题意:给你一个基因序列s(只有A,T,C,G四个字符,假设长度为n),问长度为m的基因序列s1中与给定的基因序列LCS是0,1......n的有多少个?
思路:最直接的方法是暴力枚举长度为m的串,然后再用求LCS的dp。当然我们可以在枚举的时候同时进行dp,但是复杂的仍然为O(4 ^ m)。我们可以观察求LCS 的状态转移方程:dp[i][j] = max(dp[i - 1][j], dp[i][j - 1]) 若s[i] == s1[j] dp[i][j] = max(dp[i - 1][j - 1] + 1)。可以发现,每一行的相邻的状态最多只会差1,那么我们可以用差分的方法转化为状压dp。
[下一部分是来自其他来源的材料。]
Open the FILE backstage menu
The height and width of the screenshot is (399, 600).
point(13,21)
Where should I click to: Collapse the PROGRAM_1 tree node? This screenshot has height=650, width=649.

剩下的部分这两篇博客讲的很清楚了:https://www.cnblogs.com/RabbitHu/p/BZOJ3864.html, https://www.cnblogs.com/owenyu/p/6724616.html
代码:
#include <bits/stdc++.h>
#define LL long long
using namespace std;
const LL mod = 1000000007;
const int maxn = 1010;
char mp[4] = {'A', 'T', 'C', 'G'};
int ans[20];
int dp[2][1 << 15];
int trans[1 << 15][4], cnt[1 << 15];
char s[maxn];
void init(int n) {
int pre[20], cur[20];
memset(pre, 0, sizeof(pre));
memset(cur, 0, sizeof(cur));
for (int i = 0; i < (1 << n); i++) {
if(i)cnt[i] = cnt[i >> 1] + (i & 1);
pre[0] = i & 1;
for (int j = 1; j < n; j++)
pre[j] = pre[j - 1] + (i >> j & 1);
for (int k = 0; k < 4; k++) {
int now = 0;
cur[0] = pre[0];
if(mp[k] == s[0]) cur[0] = 1;
now |= cur[0];
for (int j = 1; j < n; j++) {
cur[j] = max(cur[j - 1], pre[j]);
if(mp[k] == s[j]) {
cur[j] = max(cur[j], pre[j - 1] + 1);
}
now |= ((cur[j] - cur[j - 1]) << j);
}
trans[i][k] = now;
}
}
}
int main() {
int T, m, n;
scanf("%d", &T);
while(T--) {
scanf("%s", s);
scanf("%d", &m);
int n = strlen(s);
init(n);
memset(dp, 0, sizeof(dp));
memset(ans, 0, sizeof(ans));
dp[0][0] = 1;
for (int i = 1; i <= m; i++) {
memset(dp[i & 1], 0, sizeof(dp[i & 1]));
int pre = (i & 1) ^ 1;
int now = i & 1;
for (int j = 0; j < (1 << n); j++) {
for (int k = 0; k < 4; k++) {
dp[now][trans[j][k]] = (dp[pre][j] + dp[now][trans[j][k]]) % mod;
}
}
}
for (int i = 0; i < (1 << n); i++)
ans[cnt[i]] = (ans[cnt[i]] + dp[m & 1][i]) % mod;
for(int i = 0; i <= n; i++)
printf("%d\n", ans[i]);
}
}